Discovery and preclinical evaluations of WX-0593, a novel ALK inhibitor targeting crizotinib-resistant mutations

  • Bioorg Med Chem Lett. 2022 Jun 15:66:128730. doi: 10.1016/j.bmcl.2022.128730.
Xile Liu  1 Lu Zhang  1 Haiwen Wan  1 Zhenzhen Zhu  1 Jing Jin  1 Yuxin Qin  1 Weifeng Mao  1 Kang Yan  1 Douglas Fang  1 Wen Jiang  1 Lihong Hu  1 Jinhua Chen  1 Kevin Chen  1 Shuhui Chen  1 Jian Li  1 Shuyong Zhao  2 Shansong Zheng  2 Long Zhang  2 Charles Z Ding  3
Affiliations
  • 1. WuXi AppTec, 288 Fute Zhong Road, Waigaoqiao Free Trade Zone, Shanghai 200131, People's Republic of China.

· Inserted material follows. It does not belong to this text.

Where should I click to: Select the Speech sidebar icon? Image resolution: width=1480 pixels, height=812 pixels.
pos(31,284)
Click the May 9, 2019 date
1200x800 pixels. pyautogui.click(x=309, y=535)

  • 2. Shandong Provincial Key Laboratory of Small Molecular Targeted Drugs, Qilu Pharmaceutical Co., Ltd., No. 243 Gong Ye Bei Road, Jinan, Shandong Province 250100, People's Republic of China.

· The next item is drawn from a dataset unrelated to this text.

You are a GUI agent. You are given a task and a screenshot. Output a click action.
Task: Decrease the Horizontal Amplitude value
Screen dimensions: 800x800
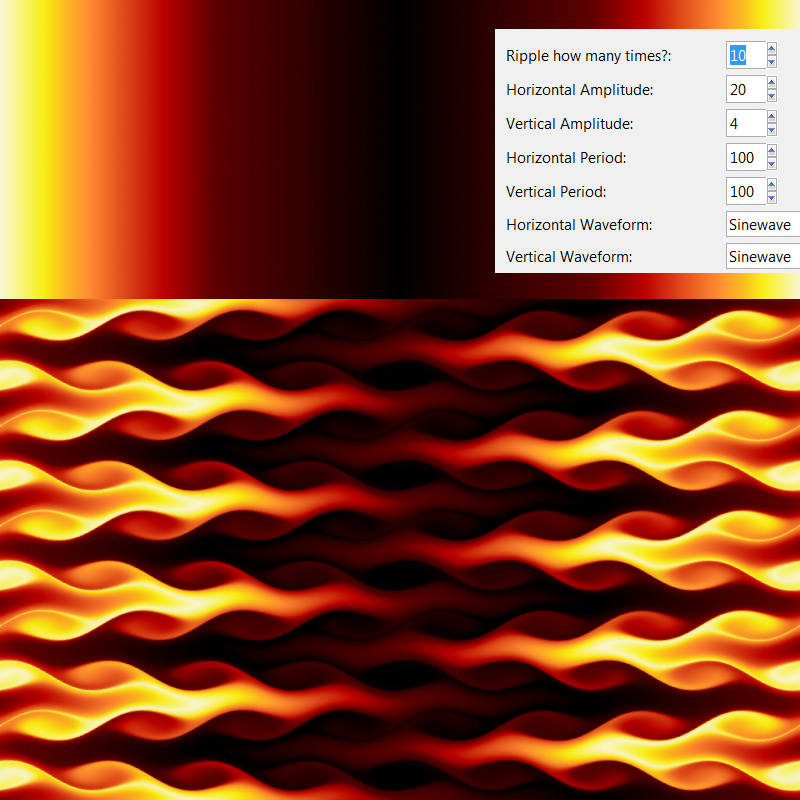[x=771, y=96]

  • 3. WuXi AppTec, 288 Fute Zhong Road, Waigaoqiao Free Trade Zone, Shanghai 200131, People's Republic of China. Electronic address: [email protected].
Abstract

ALK gene rearrangements are oncogenic drivers in approximately 5% of NSCLC. Crizotinib, a first generation ALK inhibitor, is widely prescribed for ALK-positive NSCLC in clinic. Resistance to crizotinib and Other ALK inhibitors has been problematic. Addressing resistance, here we describe discovery and development of a novel, proprietary spirocyclic diamine-substituted aryl phosphine oxide series of inhibitors, which led to the identification of WX-0593 (16a) as a potent ALK inhibitor. WX-0593 inhibited the activity of both wild type and resistant mutants of ALK in vitro, showed strong antitumor activity in a crizotinib-resistant mouse PDX model. WX-0593 is currently under development in phase II/III clinical trials.

Keywords
ALK; ALK inhibitor; Crizotinib resistance; Phosphine oxide.